#### OBJECTIVE:
Output every line of the entries below as a JSON list of strings, one string per line, leaving out blank lines.
Start of LISTED ENTRIES
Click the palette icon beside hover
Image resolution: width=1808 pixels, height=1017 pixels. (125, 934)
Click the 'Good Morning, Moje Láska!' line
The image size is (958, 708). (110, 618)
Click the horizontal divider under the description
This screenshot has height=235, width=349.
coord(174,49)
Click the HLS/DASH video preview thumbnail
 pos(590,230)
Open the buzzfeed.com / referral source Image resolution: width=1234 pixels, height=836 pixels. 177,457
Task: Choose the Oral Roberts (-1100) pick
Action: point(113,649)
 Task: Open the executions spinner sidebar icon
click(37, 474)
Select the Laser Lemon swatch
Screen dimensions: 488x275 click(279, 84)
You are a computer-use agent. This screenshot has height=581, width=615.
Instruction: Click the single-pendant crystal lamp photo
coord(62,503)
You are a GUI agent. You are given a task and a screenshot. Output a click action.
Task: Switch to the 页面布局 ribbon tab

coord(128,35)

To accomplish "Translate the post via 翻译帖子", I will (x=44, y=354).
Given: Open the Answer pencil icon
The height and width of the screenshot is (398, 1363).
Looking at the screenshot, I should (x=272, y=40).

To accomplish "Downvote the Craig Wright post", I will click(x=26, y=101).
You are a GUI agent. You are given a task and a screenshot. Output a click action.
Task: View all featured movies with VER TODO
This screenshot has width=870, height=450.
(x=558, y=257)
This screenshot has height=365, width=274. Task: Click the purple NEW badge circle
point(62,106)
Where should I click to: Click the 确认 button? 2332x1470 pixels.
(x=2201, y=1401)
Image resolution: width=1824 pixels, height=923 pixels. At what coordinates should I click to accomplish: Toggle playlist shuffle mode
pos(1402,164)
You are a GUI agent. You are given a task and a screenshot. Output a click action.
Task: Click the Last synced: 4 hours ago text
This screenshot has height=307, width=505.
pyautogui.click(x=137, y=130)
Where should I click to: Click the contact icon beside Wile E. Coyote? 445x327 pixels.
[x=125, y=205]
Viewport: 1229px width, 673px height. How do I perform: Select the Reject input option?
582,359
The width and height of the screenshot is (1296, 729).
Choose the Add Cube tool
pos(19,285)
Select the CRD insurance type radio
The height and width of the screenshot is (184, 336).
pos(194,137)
End of LISTED ENTRIES
#### SOLUTION BELOW:
[
  "Click the palette icon beside hover",
  "Image resolution: width=1808 pixels, height=1017 pixels. (125, 934)",
  "Click the 'Good Morning, Moje Láska!' line",
  "The image size is (958, 708). (110, 618)",
  "Click the horizontal divider under the description",
  "This screenshot has height=235, width=349.",
  "coord(174,49)",
  "Click the HLS/DASH video preview thumbnail",
  " pos(590,230)",
  "Open the buzzfeed.com / referral source Image resolution: width=1234 pixels, height=836 pixels. 177,457",
  "Task: Choose the Oral Roberts (-1100) pick",
  "Action: point(113,649)",
  " Task: Open the executions spinner sidebar icon",
  "click(37, 474)",
  "Select the Laser Lemon swatch",
  "Screen dimensions: 488x275 click(279, 84)",
  "You are a computer-use agent. This screenshot has height=581, width=615.",
  "Instruction: Click the single-pendant crystal lamp photo",
  "coord(62,503)",
  "You are a GUI agent. You are given a task and a screenshot. Output a click action.",
  "Task: Switch to the 页面布局 ribbon tab",
  "coord(128,35)",
  "To accomplish \"Translate the post via 翻译帖子\", I will (x=44, y=354).",
  "Given: Open the Answer pencil icon",
  "The height and width of the screenshot is (398, 1363).",
  "Looking at the screenshot, I should (x=272, y=40).",
  "To accomplish \"Downvote the Craig Wright post\", I will click(x=26, y=101).",
  "You are a GUI agent. You are given a task and a screenshot. Output a click action.",
  "Task: View all featured movies with VER TODO",
  "This screenshot has width=870, height=450.",
  "(x=558, y=257)",
  "This screenshot has height=365, width=274. Task: Click the purple NEW badge circle",
  "point(62,106)",
  "Where should I click to: Click the 确认 button? 2332x1470 pixels.",
  "(x=2201, y=1401)",
  "Image resolution: width=1824 pixels, height=923 pixels. At what coordinates should I click to accomplish: Toggle playlist shuffle mode",
  "pos(1402,164)",
  "You are a GUI agent. You are given a task and a screenshot. Output a click action.",
  "Task: Click the Last synced: 4 hours ago text",
  "This screenshot has height=307, width=505.",
  "pyautogui.click(x=137, y=130)",
  "Where should I click to: Click the contact icon beside Wile E. Coyote? 445x327 pixels.",
  "[x=125, y=205]",
  "Viewport: 1229px width, 673px height. How do I perform: Select the Reject input option?",
  "582,359",
  "The width and height of the screenshot is (1296, 729).",
  "Choose the Add Cube tool",
  "pos(19,285)",
  "Select the CRD insurance type radio",
  "The height and width of the screenshot is (184, 336).",
  "pos(194,137)"
]